Work required:
Please set down the entire listing exactly.

● ● ● ● ● ● ●

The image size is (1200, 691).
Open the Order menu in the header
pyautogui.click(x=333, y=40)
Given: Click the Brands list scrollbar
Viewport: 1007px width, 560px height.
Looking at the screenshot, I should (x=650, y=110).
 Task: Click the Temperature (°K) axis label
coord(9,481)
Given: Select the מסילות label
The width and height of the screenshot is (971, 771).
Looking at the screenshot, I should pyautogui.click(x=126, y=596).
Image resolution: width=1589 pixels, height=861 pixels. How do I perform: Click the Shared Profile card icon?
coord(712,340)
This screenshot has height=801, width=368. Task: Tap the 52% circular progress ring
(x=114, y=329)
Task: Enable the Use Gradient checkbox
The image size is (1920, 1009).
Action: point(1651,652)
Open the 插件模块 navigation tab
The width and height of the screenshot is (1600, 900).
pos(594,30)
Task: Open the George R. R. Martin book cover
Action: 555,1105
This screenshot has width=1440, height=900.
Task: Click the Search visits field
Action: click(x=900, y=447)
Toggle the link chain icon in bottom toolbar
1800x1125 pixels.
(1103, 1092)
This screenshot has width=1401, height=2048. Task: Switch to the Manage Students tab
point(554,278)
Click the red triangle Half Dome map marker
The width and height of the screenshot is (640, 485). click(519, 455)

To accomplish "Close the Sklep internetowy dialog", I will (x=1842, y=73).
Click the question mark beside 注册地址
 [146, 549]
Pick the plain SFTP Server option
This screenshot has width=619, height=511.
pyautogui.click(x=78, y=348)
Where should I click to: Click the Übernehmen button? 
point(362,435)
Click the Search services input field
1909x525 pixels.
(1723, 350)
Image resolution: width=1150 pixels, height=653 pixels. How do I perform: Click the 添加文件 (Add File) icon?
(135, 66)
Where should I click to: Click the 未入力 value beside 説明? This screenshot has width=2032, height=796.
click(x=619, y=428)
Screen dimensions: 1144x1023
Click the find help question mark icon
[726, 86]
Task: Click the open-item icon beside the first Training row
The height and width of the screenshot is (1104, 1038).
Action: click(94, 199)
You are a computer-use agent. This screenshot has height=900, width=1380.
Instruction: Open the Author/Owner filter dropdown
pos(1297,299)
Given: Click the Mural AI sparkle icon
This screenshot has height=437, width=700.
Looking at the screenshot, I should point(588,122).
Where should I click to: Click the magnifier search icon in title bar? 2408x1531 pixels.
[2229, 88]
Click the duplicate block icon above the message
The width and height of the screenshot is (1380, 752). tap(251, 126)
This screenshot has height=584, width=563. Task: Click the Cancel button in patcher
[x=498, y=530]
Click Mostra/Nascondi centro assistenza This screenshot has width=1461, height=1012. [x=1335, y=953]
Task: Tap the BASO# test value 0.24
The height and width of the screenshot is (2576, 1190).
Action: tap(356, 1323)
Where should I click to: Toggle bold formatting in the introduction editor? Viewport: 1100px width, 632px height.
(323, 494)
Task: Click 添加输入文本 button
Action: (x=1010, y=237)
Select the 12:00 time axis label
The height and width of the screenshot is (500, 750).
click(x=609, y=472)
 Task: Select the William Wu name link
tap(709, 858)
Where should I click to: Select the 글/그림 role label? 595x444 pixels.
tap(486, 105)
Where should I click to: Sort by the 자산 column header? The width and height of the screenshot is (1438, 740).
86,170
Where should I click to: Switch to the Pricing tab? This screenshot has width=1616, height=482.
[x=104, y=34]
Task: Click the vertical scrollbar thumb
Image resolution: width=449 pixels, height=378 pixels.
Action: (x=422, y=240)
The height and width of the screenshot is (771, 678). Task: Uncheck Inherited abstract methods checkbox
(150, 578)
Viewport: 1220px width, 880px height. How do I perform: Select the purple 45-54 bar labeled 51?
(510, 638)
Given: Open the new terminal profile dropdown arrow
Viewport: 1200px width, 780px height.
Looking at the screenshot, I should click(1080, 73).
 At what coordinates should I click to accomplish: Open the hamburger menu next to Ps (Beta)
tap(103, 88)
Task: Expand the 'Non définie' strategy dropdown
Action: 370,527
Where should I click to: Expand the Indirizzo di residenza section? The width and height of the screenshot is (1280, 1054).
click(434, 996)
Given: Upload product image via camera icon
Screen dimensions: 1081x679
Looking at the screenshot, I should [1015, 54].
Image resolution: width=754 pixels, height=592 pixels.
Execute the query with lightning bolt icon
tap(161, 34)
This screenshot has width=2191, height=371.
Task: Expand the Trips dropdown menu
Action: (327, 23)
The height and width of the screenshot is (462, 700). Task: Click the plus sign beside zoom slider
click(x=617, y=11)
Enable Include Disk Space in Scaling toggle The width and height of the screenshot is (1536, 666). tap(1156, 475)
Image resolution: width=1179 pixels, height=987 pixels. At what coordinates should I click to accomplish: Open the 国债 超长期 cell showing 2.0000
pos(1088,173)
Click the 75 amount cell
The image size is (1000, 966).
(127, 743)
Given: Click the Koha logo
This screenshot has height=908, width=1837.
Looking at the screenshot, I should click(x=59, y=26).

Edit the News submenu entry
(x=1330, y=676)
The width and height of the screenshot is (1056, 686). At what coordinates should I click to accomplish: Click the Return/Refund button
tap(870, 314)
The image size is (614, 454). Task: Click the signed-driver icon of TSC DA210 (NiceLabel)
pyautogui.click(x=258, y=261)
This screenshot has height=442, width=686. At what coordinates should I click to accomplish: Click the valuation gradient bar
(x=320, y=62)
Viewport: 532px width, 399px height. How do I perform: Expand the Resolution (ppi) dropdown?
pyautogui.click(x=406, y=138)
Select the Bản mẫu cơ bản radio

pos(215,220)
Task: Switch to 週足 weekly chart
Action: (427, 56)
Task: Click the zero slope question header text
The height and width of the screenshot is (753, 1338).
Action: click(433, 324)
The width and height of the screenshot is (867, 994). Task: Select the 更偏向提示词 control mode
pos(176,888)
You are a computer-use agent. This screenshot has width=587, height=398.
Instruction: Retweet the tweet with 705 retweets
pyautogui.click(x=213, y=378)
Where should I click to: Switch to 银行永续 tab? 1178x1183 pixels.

● ● ● ● ● ● ●

Exercise output:
The image size is (1200, 691).
Open the Order menu in the header
pyautogui.click(x=333, y=40)
Given: Click the Brands list scrollbar
Viewport: 1007px width, 560px height.
Looking at the screenshot, I should (x=650, y=110).
 Task: Click the Temperature (°K) axis label
coord(9,481)
Given: Select the מסילות label
The width and height of the screenshot is (971, 771).
Looking at the screenshot, I should pyautogui.click(x=126, y=596).
Image resolution: width=1589 pixels, height=861 pixels. How do I perform: Click the Shared Profile card icon?
coord(712,340)
This screenshot has height=801, width=368. Task: Tap the 52% circular progress ring
(x=114, y=329)
Task: Enable the Use Gradient checkbox
The image size is (1920, 1009).
Action: point(1651,652)
Open the 插件模块 navigation tab
The width and height of the screenshot is (1600, 900).
pos(594,30)
Task: Open the George R. R. Martin book cover
Action: 555,1105
This screenshot has width=1440, height=900.
Task: Click the Search visits field
Action: click(x=900, y=447)
Toggle the link chain icon in bottom toolbar
1800x1125 pixels.
(1103, 1092)
This screenshot has width=1401, height=2048. Task: Switch to the Manage Students tab
point(554,278)
Click the red triangle Half Dome map marker
The width and height of the screenshot is (640, 485). click(519, 455)

To accomplish "Close the Sklep internetowy dialog", I will (x=1842, y=73).
Click the question mark beside 注册地址
 [146, 549]
Pick the plain SFTP Server option
This screenshot has width=619, height=511.
pyautogui.click(x=78, y=348)
Where should I click to: Click the Übernehmen button? 
point(362,435)
Click the Search services input field
1909x525 pixels.
(1723, 350)
Image resolution: width=1150 pixels, height=653 pixels. How do I perform: Click the 添加文件 (Add File) icon?
(135, 66)
Where should I click to: Click the 未入力 value beside 説明? This screenshot has width=2032, height=796.
click(x=619, y=428)
Screen dimensions: 1144x1023
Click the find help question mark icon
[726, 86]
Task: Click the open-item icon beside the first Training row
The height and width of the screenshot is (1104, 1038).
Action: click(94, 199)
You are a computer-use agent. This screenshot has height=900, width=1380.
Instruction: Open the Author/Owner filter dropdown
pos(1297,299)
Given: Click the Mural AI sparkle icon
This screenshot has height=437, width=700.
Looking at the screenshot, I should point(588,122).
Where should I click to: Click the magnifier search icon in title bar? 2408x1531 pixels.
[2229, 88]
Click the duplicate block icon above the message
The width and height of the screenshot is (1380, 752). tap(251, 126)
This screenshot has height=584, width=563. Task: Click the Cancel button in patcher
[x=498, y=530]
Click Mostra/Nascondi centro assistenza This screenshot has width=1461, height=1012. [x=1335, y=953]
Task: Tap the BASO# test value 0.24
The height and width of the screenshot is (2576, 1190).
Action: tap(356, 1323)
Where should I click to: Toggle bold formatting in the introduction editor? Viewport: 1100px width, 632px height.
(323, 494)
Task: Click 添加输入文本 button
Action: (x=1010, y=237)
Select the 12:00 time axis label
The height and width of the screenshot is (500, 750).
click(x=609, y=472)
 Task: Select the William Wu name link
tap(709, 858)
Where should I click to: Select the 글/그림 role label? 595x444 pixels.
tap(486, 105)
Where should I click to: Sort by the 자산 column header? The width and height of the screenshot is (1438, 740).
86,170
Where should I click to: Switch to the Pricing tab? This screenshot has width=1616, height=482.
[x=104, y=34]
Task: Click the vertical scrollbar thumb
Image resolution: width=449 pixels, height=378 pixels.
Action: (x=422, y=240)
The height and width of the screenshot is (771, 678). Task: Uncheck Inherited abstract methods checkbox
(150, 578)
Viewport: 1220px width, 880px height. How do I perform: Select the purple 45-54 bar labeled 51?
(510, 638)
Given: Open the new terminal profile dropdown arrow
Viewport: 1200px width, 780px height.
Looking at the screenshot, I should click(1080, 73).
 At what coordinates should I click to accomplish: Open the hamburger menu next to Ps (Beta)
tap(103, 88)
Task: Expand the 'Non définie' strategy dropdown
Action: 370,527
Where should I click to: Expand the Indirizzo di residenza section? The width and height of the screenshot is (1280, 1054).
click(434, 996)
Given: Upload product image via camera icon
Screen dimensions: 1081x679
Looking at the screenshot, I should [1015, 54].
Image resolution: width=754 pixels, height=592 pixels.
Execute the query with lightning bolt icon
tap(161, 34)
This screenshot has width=2191, height=371.
Task: Expand the Trips dropdown menu
Action: (327, 23)
The height and width of the screenshot is (462, 700). Task: Click the plus sign beside zoom slider
click(x=617, y=11)
Enable Include Disk Space in Scaling toggle The width and height of the screenshot is (1536, 666). tap(1156, 475)
Image resolution: width=1179 pixels, height=987 pixels. At what coordinates should I click to accomplish: Open the 国债 超长期 cell showing 2.0000
pos(1088,173)
Click the 75 amount cell
The image size is (1000, 966).
(127, 743)
Given: Click the Koha logo
This screenshot has height=908, width=1837.
Looking at the screenshot, I should click(x=59, y=26).

Edit the News submenu entry
(x=1330, y=676)
The width and height of the screenshot is (1056, 686). At what coordinates should I click to accomplish: Click the Return/Refund button
tap(870, 314)
The image size is (614, 454). Task: Click the signed-driver icon of TSC DA210 (NiceLabel)
pyautogui.click(x=258, y=261)
This screenshot has height=442, width=686. At what coordinates should I click to accomplish: Click the valuation gradient bar
(x=320, y=62)
Viewport: 532px width, 399px height. How do I perform: Expand the Resolution (ppi) dropdown?
pyautogui.click(x=406, y=138)
Select the Bản mẫu cơ bản radio

pos(215,220)
Task: Switch to 週足 weekly chart
Action: (427, 56)
Task: Click the zero slope question header text
The height and width of the screenshot is (753, 1338).
Action: click(433, 324)
The width and height of the screenshot is (867, 994). Task: Select the 更偏向提示词 control mode
pos(176,888)
You are a computer-use agent. This screenshot has width=587, height=398.
Instruction: Retweet the tweet with 705 retweets
pyautogui.click(x=213, y=378)
Where should I click to: Switch to 银行永续 tab? 1178x1183 pixels.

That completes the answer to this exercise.